Saros Boss Guide — Attack Patterns, Weaknesses, and Kill Strategies for All 5 Bosses
Saros has five major bosses and they're all completely different fights. Not just visually. The mechanics shift so dramatically between each one that whatever worked on the last boss probably won't work on the next. I've died to every single one of these multiple times before figuring them out. Honestly some of those deaths were just me being stubborn about my loadout.
Warden of Ash — Biome One
The Warden is a tutorial boss wearing a real boss's health bar. It teaches you parrying. That's its entire purpose. If you can parry consistently you'll kill it in under three minutes.
Attack patterns. Phase one it fires sweeping horizontal laser beams. The beam sweeps left to right, pauses, then right to left. The parry window is when the beam emitter flashes white about half a second before firing. Each successful parry reflects the beam back and stuns the boss.
Phase two summons three corrupted colonists from the sides. They're normal enemies but they distract you from the boss. The Warden keeps firing lasers while adds are up. Kill the adds quickly. The sidearm is actually better here than your primary because it one-shots the colonists with headshots.
Phase three adds homing orbs on top of the lasers. The orbs track for about four seconds then explode. Don't try to parry the orbs. You can't. Dodge them and focus on parrying the lasers.

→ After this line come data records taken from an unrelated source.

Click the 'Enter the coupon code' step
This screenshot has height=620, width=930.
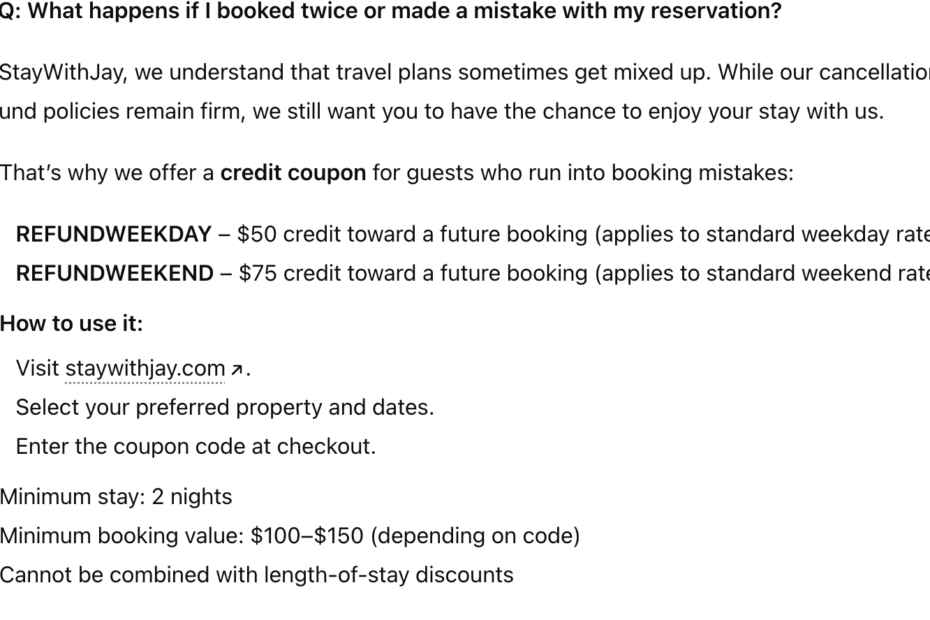point(196,446)
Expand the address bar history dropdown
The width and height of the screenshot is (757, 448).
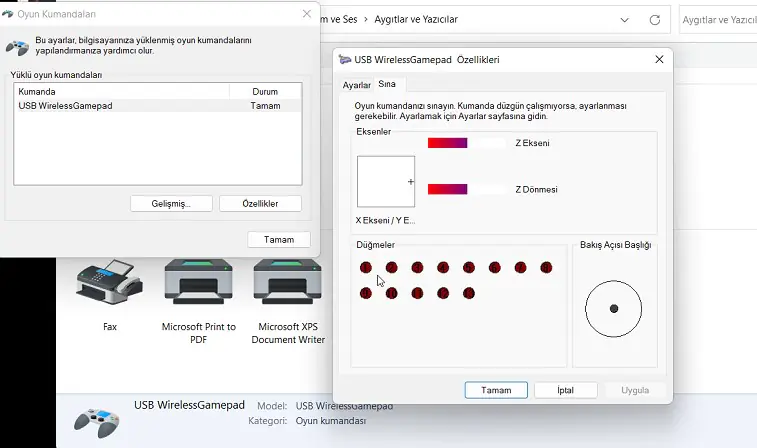pos(625,19)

Weapon I recommend. The scatter-type weapons work poorly here because the boss's weak point is its chest core which is a small target. Take a precision weapon. Even the basic pistol is fine if you've upgraded its damage once.
Conservator — Biome Two
Completely different fight from the Warden. The Conservator doesn't fire projectiles you can parry. Instead it uses ground slams, vine attacks, and area denial.
Ground slam. The boss raises both arms and smashes the ground. A shockwave radiates outward. You jump over it. Timing is lenient. Just don't be mid-dodge when the slam hits because you can't jump out of a dodge.
Vine projectiles. The Conservator fires three seeking vines that travel along the ground toward you. Shoot them before they reach you. Any weapon works. Each vine takes about three shots from a basic weapon.
Poison pools. At sixty percent health the Conservator starts vomiting poison pools into the arena. They persist for about twenty seconds and do massive damage if you stand in them. The arena gets crowded fast. Stay near the edges where the pools spawn less frequently.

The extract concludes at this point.